= Beginning of Section =

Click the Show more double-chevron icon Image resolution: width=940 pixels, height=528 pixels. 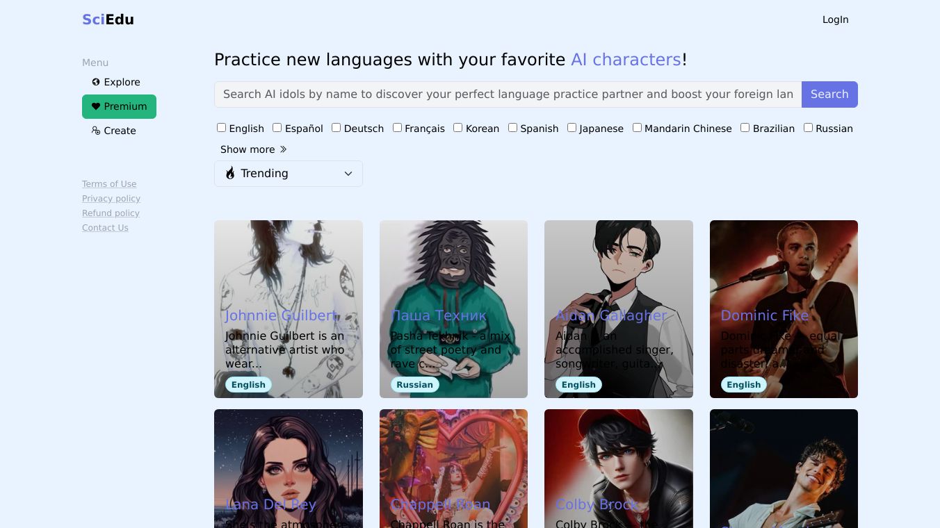(283, 149)
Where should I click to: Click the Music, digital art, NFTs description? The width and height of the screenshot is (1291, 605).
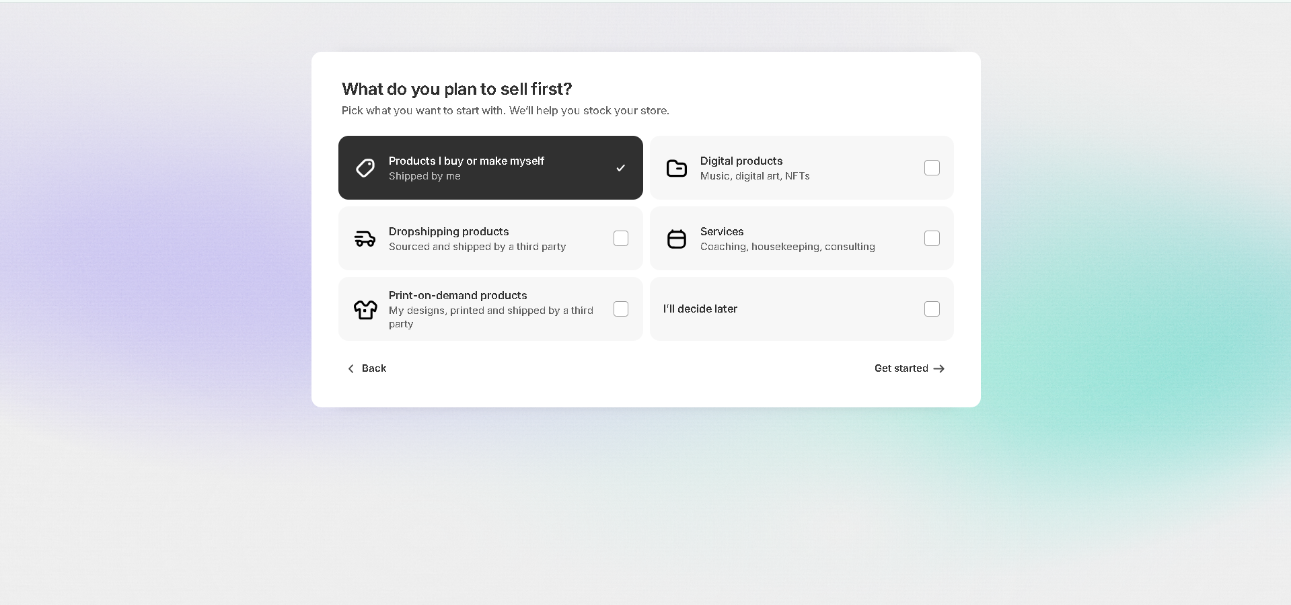pos(754,176)
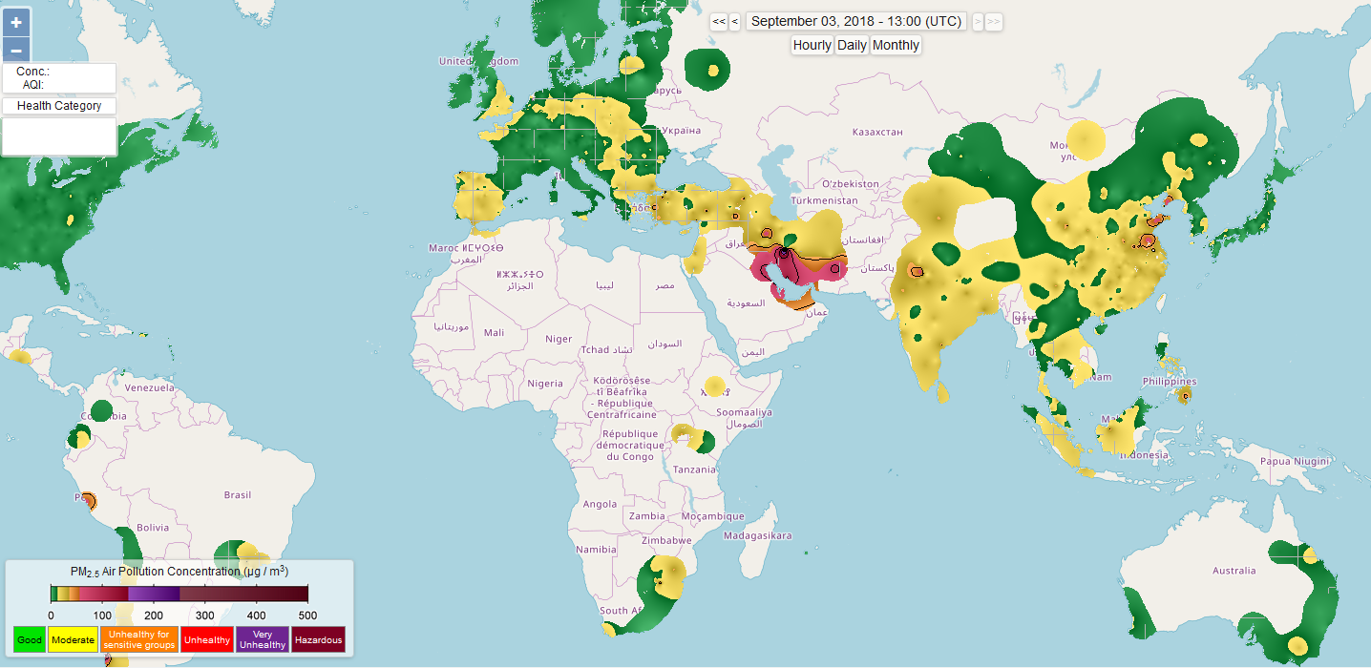Switch to the 'Monthly' view
Screen dimensions: 1371x668
pyautogui.click(x=896, y=45)
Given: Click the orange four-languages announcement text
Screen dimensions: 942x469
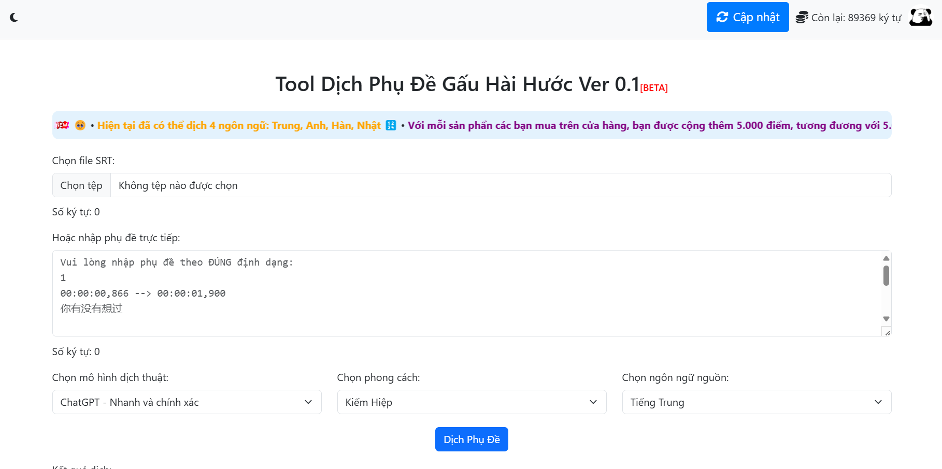Looking at the screenshot, I should (x=239, y=125).
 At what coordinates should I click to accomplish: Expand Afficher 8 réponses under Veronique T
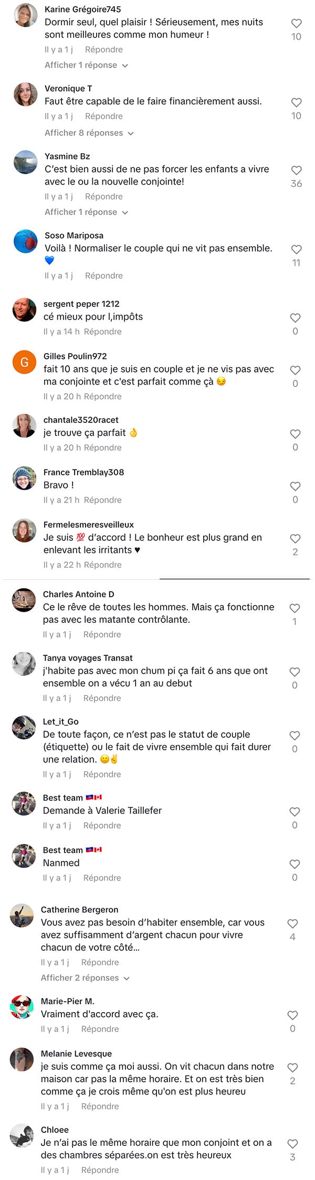click(89, 133)
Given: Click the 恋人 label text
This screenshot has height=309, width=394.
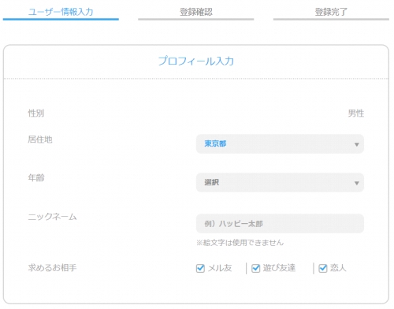Looking at the screenshot, I should point(338,268).
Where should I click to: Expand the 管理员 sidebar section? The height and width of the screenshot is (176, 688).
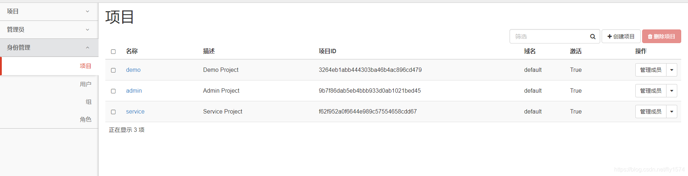49,29
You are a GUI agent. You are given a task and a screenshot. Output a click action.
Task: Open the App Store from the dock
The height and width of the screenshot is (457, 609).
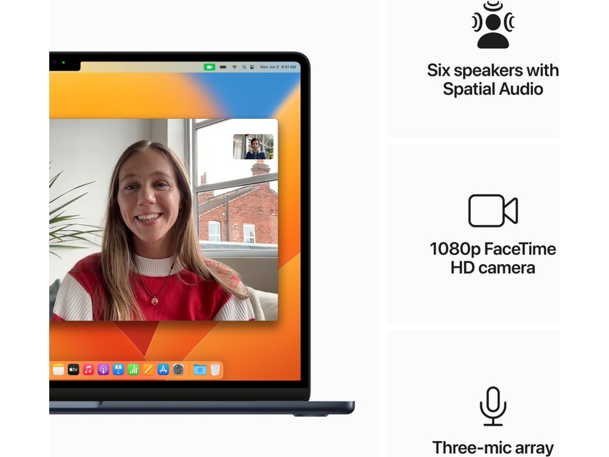(163, 370)
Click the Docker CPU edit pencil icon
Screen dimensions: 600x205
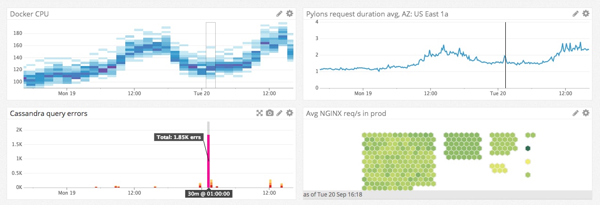[x=280, y=14]
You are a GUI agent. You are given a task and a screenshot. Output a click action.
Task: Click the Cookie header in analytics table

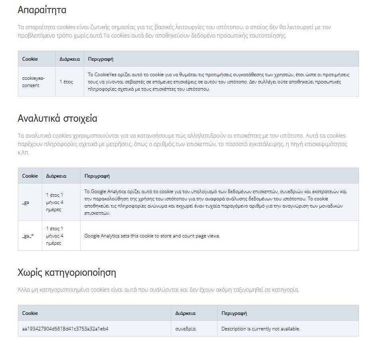[x=30, y=176]
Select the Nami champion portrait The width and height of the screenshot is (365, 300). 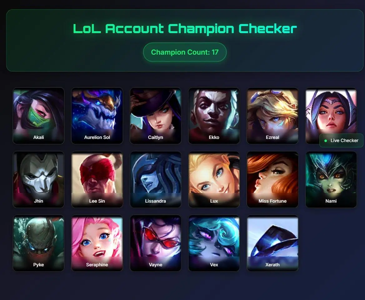coord(331,180)
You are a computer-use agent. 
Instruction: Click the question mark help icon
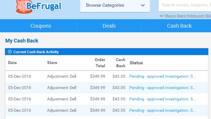click(10, 52)
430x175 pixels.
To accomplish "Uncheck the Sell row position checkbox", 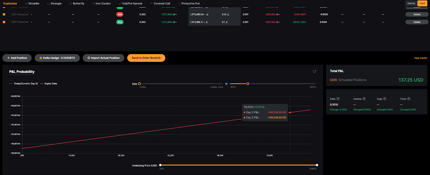I will tap(4, 14).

= End of Section =

- _Exercise aim_:
In the listing above, find each line containing "text" and copy it.

- _Solution to the problem_:
Given: Click the orange four-languages announcement text
Given: Click the 恋人 label text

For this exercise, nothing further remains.